*Problem requirements:*
Your answer consists of the lines in the data that contain "computer". Copy each of them.

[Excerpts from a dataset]
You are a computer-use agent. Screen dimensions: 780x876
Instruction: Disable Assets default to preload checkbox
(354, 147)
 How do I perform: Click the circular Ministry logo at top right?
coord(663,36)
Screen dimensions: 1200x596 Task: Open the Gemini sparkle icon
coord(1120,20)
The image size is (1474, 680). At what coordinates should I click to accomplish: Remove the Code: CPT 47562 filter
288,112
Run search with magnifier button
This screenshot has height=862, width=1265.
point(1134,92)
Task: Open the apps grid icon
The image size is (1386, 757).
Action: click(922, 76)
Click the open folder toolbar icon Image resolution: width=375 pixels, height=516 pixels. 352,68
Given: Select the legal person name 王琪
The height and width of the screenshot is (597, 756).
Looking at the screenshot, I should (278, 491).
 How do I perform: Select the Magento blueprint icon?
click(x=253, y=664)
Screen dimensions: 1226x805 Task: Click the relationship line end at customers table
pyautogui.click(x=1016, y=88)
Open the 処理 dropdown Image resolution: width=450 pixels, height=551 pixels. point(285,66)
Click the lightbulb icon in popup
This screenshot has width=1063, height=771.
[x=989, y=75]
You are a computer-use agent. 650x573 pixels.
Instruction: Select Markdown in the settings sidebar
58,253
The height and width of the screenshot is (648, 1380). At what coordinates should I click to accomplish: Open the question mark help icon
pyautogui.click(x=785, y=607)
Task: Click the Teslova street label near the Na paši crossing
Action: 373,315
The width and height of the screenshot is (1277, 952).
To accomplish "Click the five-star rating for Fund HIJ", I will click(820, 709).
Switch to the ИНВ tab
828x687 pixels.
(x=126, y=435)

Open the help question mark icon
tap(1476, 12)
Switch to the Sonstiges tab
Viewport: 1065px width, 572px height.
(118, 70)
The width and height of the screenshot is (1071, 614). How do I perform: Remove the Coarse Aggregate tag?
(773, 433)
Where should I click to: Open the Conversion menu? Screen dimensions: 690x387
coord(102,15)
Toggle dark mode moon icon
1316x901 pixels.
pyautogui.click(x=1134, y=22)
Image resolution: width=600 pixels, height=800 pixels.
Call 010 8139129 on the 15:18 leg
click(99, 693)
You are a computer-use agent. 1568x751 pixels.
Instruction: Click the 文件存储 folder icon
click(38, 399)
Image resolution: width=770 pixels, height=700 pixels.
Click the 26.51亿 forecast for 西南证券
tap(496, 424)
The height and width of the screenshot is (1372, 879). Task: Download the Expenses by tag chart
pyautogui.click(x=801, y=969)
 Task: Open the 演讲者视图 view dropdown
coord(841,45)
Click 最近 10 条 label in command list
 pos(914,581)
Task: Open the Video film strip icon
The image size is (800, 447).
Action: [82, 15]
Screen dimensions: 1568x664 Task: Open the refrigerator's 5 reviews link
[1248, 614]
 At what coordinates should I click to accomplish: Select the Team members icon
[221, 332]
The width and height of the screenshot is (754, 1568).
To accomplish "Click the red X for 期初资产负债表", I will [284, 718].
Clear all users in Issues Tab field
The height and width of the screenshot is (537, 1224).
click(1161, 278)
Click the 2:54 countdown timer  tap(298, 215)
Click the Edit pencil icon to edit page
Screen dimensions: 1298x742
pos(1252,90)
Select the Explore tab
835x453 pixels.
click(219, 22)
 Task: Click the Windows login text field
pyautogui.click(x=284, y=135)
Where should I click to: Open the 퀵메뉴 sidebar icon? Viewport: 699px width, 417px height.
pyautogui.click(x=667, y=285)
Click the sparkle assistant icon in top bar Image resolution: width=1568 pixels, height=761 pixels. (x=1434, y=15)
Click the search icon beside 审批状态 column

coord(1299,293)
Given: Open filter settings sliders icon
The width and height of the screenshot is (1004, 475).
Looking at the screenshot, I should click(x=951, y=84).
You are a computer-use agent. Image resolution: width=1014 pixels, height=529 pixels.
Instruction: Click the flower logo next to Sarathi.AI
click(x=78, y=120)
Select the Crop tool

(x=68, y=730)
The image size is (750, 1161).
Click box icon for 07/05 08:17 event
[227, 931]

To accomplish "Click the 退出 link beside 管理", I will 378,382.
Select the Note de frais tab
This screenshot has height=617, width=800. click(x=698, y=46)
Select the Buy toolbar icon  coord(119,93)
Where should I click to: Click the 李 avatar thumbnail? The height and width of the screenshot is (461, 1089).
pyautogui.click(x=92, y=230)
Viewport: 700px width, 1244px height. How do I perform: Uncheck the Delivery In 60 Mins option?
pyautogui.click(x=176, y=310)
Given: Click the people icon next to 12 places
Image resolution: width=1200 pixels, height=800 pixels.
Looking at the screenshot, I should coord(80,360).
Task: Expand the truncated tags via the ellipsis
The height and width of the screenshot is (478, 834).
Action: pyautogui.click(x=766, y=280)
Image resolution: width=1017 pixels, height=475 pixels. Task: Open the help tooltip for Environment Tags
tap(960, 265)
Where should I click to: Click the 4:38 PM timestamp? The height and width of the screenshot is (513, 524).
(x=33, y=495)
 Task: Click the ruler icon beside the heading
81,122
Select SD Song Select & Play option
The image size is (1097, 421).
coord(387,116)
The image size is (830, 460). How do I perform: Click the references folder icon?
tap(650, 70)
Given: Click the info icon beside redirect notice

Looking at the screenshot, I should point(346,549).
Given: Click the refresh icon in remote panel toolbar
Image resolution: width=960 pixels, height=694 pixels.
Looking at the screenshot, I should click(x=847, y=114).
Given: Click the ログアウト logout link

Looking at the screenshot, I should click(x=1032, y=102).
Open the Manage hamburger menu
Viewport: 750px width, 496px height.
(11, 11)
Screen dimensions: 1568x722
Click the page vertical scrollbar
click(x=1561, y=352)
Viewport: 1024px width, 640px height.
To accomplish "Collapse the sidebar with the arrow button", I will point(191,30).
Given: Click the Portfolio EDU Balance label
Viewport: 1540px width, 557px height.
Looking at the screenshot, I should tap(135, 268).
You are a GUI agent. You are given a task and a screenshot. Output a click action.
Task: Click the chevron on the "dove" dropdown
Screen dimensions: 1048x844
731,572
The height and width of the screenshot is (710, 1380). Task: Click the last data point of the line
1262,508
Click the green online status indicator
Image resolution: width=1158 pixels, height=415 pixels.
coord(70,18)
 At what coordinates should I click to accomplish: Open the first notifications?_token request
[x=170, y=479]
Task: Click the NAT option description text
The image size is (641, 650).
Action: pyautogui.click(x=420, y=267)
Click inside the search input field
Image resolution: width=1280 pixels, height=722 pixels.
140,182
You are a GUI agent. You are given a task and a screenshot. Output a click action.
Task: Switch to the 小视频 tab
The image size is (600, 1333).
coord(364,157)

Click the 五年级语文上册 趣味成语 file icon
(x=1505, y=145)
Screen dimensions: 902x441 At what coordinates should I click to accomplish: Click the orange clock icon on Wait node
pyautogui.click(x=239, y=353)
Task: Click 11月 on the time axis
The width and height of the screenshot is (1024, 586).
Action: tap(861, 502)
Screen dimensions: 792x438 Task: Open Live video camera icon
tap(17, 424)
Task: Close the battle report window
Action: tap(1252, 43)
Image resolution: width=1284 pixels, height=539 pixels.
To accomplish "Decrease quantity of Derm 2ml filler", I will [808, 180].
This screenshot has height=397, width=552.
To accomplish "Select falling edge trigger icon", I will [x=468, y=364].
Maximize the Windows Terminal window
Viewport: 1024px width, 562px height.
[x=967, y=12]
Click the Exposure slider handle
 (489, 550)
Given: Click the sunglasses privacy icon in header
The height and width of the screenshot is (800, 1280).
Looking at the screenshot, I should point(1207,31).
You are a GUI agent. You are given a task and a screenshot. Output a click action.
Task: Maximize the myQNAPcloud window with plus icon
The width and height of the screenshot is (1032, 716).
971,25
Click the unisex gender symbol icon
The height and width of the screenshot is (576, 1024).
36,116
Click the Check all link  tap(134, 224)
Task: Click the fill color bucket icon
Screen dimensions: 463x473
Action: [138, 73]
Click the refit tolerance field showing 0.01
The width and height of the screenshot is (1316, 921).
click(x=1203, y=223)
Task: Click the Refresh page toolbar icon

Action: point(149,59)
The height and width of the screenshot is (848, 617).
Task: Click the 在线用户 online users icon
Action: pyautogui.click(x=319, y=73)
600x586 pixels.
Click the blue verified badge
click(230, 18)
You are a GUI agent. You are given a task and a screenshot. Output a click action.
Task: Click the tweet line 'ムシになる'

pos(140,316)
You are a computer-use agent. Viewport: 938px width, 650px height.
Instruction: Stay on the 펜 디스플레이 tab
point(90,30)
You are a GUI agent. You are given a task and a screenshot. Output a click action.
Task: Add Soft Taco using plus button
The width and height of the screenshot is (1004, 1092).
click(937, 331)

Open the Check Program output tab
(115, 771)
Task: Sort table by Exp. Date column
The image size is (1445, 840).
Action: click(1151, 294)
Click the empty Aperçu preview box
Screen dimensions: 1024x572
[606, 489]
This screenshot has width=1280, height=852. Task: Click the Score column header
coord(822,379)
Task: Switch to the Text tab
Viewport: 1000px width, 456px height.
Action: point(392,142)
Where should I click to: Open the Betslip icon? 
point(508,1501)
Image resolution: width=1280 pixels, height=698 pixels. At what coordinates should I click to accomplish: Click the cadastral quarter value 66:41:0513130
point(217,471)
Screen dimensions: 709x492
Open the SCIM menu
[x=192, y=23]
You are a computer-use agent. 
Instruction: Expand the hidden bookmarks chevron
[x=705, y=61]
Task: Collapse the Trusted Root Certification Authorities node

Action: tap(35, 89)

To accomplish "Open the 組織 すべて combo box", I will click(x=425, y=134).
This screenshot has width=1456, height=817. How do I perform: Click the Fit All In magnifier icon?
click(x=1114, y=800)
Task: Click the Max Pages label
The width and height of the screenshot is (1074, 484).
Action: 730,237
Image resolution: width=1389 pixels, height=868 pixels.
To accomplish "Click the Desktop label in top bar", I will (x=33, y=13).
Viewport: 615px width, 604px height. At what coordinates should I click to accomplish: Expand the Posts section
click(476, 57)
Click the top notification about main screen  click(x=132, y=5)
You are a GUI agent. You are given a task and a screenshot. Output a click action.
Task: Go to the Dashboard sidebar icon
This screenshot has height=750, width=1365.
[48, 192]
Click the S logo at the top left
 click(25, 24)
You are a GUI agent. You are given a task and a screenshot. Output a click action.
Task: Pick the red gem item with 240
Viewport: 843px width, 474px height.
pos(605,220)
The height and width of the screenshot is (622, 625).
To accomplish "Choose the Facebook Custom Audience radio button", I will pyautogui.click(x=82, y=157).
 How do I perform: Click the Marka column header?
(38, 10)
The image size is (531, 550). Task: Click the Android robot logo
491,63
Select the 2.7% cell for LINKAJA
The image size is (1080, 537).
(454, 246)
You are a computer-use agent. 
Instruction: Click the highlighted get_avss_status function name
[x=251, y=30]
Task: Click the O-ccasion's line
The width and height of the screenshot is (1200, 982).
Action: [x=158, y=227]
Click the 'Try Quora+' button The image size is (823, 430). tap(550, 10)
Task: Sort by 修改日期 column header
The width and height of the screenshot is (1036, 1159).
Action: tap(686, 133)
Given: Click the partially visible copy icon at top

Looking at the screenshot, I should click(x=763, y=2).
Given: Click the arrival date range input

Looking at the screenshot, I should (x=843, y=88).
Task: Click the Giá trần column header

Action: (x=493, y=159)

*Exercise result:*
You are a computer-use agent. Screen dimensions: 780x876
You are a computer-use agent. 650x573 pixels.
You are a computer-use agent. 1568x751 pixels.
You are a computer-use agent. Image resolution: width=1014 pixels, height=529 pixels.
You are a computer-use agent. Viewport: 938px width, 650px height.
You are a computer-use agent. 
You are a computer-use agent. 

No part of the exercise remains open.